- _REQUIREMENT_: Starting at the line that contains "What do you see at coordinates (1265, 71)" and ending after the line that contains "The image size is (1280, 720). Describe", give those lines from the records below as a JSON list of strings, one string per line, skipping blank lines.

(Stored items)
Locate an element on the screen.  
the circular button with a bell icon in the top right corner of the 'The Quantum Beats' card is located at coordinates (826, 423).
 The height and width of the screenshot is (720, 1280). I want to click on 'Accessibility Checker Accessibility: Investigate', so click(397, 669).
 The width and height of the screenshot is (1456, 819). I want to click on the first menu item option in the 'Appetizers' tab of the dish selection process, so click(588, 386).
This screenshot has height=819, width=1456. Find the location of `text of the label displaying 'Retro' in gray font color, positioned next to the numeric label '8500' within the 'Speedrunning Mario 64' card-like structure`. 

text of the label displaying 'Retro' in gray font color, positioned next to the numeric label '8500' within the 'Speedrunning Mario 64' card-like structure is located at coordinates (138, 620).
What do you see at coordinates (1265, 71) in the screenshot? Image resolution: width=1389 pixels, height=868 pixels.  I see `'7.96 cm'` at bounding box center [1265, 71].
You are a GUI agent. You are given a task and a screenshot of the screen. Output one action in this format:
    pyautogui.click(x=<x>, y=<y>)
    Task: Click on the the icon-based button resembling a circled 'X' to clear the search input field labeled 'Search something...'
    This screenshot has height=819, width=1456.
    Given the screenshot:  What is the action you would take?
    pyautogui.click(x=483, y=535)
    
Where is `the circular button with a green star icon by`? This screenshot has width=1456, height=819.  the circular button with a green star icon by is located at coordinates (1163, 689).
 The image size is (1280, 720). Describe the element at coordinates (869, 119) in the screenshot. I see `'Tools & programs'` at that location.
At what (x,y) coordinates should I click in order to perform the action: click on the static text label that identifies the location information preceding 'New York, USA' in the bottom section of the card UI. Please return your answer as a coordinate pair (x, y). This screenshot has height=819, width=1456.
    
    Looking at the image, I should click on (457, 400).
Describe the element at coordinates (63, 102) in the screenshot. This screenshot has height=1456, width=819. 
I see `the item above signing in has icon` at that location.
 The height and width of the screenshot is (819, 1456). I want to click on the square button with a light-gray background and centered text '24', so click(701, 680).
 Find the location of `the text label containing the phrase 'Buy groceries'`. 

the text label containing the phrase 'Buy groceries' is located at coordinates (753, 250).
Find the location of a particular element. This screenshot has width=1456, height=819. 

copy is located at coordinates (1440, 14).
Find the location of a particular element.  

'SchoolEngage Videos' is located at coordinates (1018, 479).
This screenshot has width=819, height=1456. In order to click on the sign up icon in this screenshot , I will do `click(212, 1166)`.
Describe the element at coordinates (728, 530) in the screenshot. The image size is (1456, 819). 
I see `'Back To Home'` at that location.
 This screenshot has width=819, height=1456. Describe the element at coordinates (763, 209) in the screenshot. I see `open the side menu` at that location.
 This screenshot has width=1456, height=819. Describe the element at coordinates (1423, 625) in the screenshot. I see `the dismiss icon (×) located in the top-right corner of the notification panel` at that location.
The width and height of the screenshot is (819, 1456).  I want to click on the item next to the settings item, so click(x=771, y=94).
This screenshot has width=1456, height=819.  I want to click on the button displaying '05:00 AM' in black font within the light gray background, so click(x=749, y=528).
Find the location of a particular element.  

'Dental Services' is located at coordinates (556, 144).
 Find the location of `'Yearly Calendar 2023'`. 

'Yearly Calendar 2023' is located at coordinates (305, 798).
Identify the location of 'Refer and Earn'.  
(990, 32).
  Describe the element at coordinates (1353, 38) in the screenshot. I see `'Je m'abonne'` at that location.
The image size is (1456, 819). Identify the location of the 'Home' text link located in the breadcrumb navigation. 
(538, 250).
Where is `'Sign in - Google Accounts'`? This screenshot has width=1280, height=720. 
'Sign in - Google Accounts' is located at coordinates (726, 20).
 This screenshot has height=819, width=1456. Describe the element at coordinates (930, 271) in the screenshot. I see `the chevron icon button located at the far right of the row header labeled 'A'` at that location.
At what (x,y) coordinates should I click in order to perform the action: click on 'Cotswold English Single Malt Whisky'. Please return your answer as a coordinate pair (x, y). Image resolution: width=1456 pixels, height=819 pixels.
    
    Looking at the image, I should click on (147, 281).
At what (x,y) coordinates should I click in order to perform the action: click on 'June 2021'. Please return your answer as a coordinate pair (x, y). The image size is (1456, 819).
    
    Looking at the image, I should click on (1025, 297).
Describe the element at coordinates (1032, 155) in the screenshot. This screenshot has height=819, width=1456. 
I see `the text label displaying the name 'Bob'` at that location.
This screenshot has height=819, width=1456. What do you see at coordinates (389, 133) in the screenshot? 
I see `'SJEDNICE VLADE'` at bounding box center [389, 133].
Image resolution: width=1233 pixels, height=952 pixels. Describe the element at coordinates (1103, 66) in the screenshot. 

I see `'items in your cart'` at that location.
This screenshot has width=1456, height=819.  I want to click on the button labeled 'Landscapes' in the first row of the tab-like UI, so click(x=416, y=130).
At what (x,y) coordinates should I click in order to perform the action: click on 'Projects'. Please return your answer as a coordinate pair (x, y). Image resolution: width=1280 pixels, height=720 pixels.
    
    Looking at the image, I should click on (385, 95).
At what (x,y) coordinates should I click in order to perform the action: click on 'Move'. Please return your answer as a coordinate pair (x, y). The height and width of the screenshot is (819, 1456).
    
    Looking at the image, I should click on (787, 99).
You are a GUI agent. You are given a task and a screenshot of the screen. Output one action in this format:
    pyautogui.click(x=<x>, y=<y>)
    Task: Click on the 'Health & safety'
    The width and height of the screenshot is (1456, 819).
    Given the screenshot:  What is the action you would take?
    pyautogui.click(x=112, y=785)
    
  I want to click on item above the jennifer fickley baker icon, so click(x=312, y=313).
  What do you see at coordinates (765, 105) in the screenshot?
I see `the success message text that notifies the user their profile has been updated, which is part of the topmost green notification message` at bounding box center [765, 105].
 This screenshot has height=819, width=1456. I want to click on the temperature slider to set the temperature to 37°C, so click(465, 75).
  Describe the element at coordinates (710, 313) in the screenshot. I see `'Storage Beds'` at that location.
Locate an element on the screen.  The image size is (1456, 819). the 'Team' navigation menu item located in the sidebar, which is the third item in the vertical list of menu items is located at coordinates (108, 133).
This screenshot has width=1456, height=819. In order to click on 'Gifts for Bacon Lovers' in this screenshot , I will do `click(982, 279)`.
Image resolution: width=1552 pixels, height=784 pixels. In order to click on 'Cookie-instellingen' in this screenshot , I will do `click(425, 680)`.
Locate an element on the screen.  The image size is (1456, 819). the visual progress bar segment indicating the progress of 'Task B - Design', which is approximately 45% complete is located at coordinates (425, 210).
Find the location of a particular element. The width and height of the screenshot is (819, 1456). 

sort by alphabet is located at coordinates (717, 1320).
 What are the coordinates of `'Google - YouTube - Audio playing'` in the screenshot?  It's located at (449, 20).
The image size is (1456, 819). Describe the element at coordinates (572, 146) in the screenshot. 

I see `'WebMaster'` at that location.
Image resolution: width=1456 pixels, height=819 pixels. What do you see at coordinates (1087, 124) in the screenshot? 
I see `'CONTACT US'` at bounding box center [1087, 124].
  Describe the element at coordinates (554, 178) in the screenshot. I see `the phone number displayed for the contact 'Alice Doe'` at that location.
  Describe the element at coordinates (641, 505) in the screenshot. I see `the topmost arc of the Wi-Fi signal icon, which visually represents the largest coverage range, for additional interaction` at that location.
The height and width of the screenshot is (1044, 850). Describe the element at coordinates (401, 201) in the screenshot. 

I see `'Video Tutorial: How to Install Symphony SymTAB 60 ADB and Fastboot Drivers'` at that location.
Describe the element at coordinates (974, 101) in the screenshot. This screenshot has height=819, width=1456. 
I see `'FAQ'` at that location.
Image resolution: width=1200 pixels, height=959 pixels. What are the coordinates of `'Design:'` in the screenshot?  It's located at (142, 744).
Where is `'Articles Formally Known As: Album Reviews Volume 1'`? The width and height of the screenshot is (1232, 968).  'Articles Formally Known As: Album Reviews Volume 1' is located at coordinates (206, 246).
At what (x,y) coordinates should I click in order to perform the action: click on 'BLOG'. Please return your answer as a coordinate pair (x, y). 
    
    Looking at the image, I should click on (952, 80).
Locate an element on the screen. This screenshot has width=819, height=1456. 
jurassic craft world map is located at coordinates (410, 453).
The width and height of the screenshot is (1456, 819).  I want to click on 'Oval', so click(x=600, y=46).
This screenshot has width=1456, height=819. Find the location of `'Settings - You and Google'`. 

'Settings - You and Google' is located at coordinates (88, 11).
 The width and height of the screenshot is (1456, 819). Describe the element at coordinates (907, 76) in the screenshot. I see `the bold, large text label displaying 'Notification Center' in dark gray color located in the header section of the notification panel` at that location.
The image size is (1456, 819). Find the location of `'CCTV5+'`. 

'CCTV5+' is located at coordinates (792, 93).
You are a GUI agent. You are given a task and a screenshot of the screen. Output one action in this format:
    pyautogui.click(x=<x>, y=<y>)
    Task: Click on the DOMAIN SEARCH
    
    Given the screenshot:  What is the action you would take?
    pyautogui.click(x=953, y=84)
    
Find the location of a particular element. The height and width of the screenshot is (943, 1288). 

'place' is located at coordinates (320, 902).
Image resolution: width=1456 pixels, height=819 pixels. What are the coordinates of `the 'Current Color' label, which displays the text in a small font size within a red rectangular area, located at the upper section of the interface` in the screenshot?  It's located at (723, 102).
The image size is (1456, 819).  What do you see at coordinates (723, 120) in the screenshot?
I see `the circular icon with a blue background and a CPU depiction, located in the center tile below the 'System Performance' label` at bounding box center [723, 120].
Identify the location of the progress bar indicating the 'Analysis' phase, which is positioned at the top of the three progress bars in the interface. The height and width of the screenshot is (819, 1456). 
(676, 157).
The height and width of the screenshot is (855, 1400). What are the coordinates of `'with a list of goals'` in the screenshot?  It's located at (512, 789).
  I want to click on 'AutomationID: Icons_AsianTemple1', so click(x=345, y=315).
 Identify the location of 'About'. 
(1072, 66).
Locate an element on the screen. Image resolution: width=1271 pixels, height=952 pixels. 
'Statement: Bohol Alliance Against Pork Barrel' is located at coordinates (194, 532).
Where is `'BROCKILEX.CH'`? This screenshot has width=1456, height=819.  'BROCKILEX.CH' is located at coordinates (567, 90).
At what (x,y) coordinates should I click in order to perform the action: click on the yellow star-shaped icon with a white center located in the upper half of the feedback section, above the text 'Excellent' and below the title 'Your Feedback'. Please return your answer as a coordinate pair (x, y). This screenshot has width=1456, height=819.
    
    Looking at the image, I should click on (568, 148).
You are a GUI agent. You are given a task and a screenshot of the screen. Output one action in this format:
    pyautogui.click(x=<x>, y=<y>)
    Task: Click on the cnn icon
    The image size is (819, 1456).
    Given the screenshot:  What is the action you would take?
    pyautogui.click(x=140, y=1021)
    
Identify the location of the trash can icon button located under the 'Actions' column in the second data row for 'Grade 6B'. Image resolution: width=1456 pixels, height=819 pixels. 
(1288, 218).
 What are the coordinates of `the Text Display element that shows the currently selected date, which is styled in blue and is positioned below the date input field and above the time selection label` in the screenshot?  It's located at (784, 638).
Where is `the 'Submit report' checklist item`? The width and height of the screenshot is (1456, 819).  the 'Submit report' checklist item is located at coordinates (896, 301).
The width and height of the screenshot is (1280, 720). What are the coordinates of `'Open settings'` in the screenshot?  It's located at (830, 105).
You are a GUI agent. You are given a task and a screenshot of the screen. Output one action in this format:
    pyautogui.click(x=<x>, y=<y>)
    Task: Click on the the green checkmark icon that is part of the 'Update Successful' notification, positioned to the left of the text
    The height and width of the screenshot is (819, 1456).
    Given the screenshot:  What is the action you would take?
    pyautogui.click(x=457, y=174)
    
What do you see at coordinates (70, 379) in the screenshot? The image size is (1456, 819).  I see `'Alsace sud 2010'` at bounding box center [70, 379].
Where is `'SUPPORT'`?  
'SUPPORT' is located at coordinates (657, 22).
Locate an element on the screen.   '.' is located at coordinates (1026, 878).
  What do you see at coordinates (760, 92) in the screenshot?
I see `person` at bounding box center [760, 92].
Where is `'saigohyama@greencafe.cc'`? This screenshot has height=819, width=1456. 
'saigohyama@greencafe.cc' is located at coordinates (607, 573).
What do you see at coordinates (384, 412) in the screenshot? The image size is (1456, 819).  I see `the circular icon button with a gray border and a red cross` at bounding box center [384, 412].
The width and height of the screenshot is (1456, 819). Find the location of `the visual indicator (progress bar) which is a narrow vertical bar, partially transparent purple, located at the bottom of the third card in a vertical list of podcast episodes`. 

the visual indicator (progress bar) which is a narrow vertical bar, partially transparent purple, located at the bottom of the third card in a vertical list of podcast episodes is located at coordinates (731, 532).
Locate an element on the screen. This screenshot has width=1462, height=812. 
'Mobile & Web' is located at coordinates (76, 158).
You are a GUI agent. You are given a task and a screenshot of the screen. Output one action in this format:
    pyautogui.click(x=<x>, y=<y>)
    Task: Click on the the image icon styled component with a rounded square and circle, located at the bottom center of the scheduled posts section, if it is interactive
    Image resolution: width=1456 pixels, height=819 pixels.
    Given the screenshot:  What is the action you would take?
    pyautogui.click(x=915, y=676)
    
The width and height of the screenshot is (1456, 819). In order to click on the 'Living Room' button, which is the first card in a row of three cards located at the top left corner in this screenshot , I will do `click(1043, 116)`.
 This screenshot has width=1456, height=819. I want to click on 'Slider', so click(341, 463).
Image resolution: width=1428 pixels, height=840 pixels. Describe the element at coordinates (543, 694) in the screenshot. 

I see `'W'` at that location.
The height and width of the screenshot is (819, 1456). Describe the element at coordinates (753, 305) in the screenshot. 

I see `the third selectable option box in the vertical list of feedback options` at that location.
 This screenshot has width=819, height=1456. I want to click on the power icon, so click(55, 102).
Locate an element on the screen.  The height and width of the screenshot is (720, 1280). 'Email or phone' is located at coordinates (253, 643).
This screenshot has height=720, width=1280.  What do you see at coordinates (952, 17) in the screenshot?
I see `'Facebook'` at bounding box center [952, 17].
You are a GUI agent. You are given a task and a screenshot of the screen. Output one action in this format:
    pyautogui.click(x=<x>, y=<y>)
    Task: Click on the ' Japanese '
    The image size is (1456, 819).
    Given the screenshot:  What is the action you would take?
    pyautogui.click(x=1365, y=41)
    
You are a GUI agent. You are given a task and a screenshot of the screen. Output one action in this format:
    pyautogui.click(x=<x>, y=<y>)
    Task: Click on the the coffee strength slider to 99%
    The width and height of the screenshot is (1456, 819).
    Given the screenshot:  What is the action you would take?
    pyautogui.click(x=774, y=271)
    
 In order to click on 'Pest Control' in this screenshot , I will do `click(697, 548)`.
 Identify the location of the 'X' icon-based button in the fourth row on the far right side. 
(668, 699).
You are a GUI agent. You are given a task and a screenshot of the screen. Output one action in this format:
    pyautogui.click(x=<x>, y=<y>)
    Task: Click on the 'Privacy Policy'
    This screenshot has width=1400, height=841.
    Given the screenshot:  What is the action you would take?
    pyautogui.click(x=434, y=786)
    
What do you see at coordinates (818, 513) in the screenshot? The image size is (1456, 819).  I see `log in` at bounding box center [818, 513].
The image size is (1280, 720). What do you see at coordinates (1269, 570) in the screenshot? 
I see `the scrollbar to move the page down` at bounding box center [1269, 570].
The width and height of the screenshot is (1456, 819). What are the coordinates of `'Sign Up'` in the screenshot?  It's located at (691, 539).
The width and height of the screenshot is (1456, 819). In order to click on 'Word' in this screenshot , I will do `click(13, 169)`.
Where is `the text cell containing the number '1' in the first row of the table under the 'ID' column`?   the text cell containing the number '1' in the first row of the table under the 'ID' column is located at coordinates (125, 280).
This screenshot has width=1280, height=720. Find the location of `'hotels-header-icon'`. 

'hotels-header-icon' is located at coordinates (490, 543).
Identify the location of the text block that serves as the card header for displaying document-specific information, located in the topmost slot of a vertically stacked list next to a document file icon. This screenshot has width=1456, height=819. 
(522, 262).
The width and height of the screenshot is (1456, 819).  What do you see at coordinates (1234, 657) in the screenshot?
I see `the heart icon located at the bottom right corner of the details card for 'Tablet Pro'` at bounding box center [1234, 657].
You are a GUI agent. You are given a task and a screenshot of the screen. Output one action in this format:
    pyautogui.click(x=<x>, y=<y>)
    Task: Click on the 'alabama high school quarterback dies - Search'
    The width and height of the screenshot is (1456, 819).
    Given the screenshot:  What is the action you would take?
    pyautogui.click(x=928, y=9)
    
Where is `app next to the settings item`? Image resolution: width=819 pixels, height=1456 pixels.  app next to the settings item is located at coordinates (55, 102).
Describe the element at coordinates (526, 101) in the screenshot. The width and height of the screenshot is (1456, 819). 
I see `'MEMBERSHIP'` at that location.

- _COMPLETE OUTPUT_:
[
  "What do you see at coordinates (1265, 71) in the screenshot? Image resolution: width=1389 pixels, height=868 pixels.  I see `'7.96 cm'` at bounding box center [1265, 71].",
  "You are a GUI agent. You are given a task and a screenshot of the screen. Output one action in this format:",
  "    pyautogui.click(x=<x>, y=<y>)",
  "    Task: Click on the the icon-based button resembling a circled 'X' to clear the search input field labeled 'Search something...'",
  "    This screenshot has height=819, width=1456.",
  "    Given the screenshot:  What is the action you would take?",
  "    pyautogui.click(x=483, y=535)",
  "Where is `the circular button with a green star icon by`? This screenshot has width=1456, height=819.  the circular button with a green star icon by is located at coordinates (1163, 689).",
  " The image size is (1280, 720). Describe the element at coordinates (869, 119) in the screenshot. I see `'Tools & programs'` at that location."
]